Task item ▸ Below are the records; tally the lines in them that include the word "agent" and reply with the number alone.

[Dataset entries]

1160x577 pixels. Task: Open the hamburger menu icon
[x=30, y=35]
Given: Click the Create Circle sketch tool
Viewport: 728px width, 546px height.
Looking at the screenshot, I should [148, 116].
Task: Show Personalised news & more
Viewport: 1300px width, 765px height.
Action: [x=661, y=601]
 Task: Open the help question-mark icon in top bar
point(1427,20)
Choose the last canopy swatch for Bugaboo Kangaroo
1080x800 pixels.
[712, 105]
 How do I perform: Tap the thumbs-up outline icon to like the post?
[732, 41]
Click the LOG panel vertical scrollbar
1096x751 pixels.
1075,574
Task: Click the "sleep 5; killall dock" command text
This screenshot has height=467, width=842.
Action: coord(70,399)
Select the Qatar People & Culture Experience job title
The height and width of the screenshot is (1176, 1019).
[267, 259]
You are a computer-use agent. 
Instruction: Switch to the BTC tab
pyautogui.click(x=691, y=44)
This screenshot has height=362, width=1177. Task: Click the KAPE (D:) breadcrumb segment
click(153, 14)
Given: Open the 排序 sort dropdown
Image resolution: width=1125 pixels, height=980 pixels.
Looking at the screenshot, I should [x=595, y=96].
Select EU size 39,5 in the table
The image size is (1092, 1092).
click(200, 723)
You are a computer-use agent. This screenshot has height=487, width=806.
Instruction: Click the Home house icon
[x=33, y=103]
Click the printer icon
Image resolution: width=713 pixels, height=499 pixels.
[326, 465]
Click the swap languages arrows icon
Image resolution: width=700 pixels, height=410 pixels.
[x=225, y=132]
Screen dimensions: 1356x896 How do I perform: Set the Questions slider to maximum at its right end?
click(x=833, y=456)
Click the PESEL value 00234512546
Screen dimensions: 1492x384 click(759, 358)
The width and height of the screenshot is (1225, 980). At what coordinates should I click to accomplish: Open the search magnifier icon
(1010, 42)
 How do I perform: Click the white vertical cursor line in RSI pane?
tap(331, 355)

Exercise solution ▸ 2